§ **RECORD EXTRACTS**
════════
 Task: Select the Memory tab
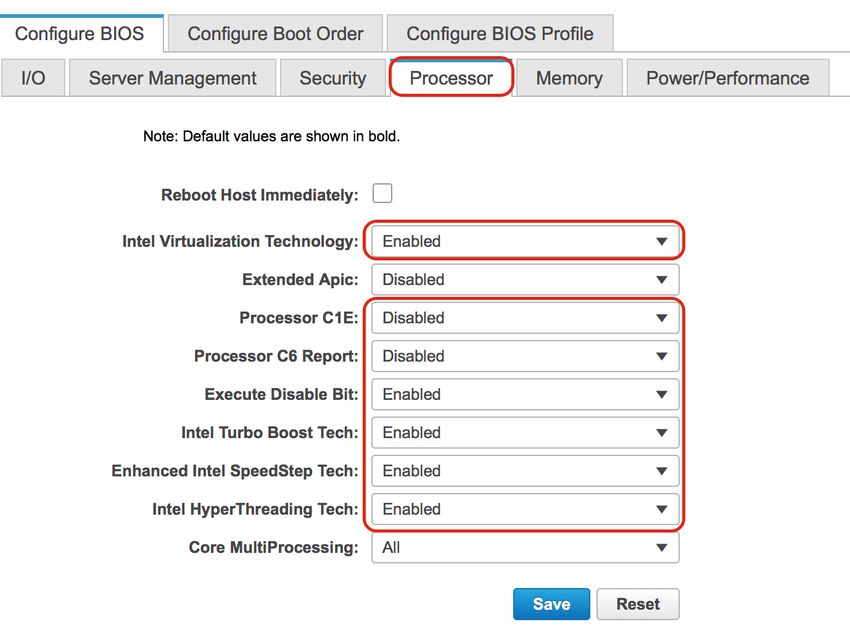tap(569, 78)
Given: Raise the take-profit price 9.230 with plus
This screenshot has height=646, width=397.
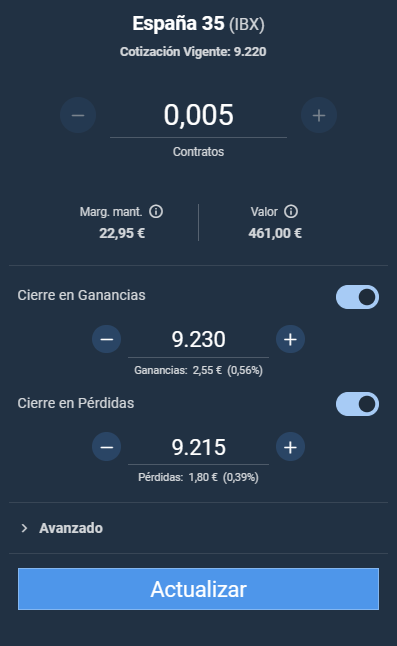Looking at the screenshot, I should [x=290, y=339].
════════
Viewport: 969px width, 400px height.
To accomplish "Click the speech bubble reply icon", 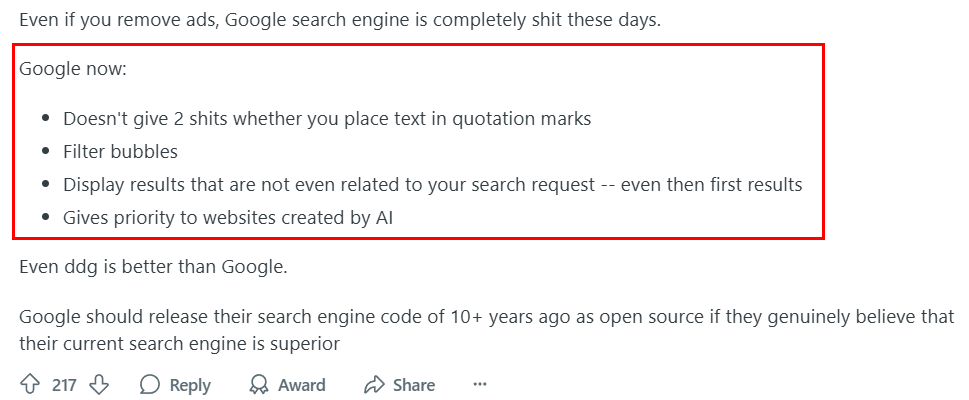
════════
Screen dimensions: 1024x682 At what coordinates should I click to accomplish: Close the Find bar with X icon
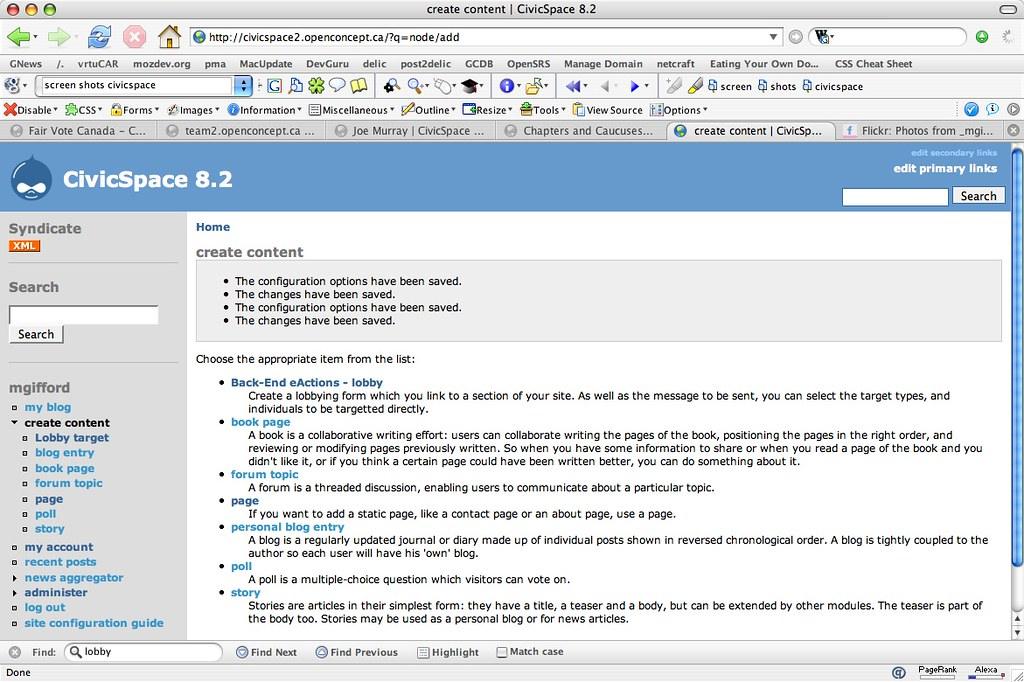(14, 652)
════════
§ **WHAT THE TASK REQUIRES**
Start with the line with "Viewport: 969px width, 400px height." in the listing above and stop after the line with "the speech bubble". Write out exactly the lines in that stretch and no others, without pictures.

§ **ANSWER BELOW**
Viewport: 969px width, 400px height.
To accomplish "Click the speech bubble reply icon", 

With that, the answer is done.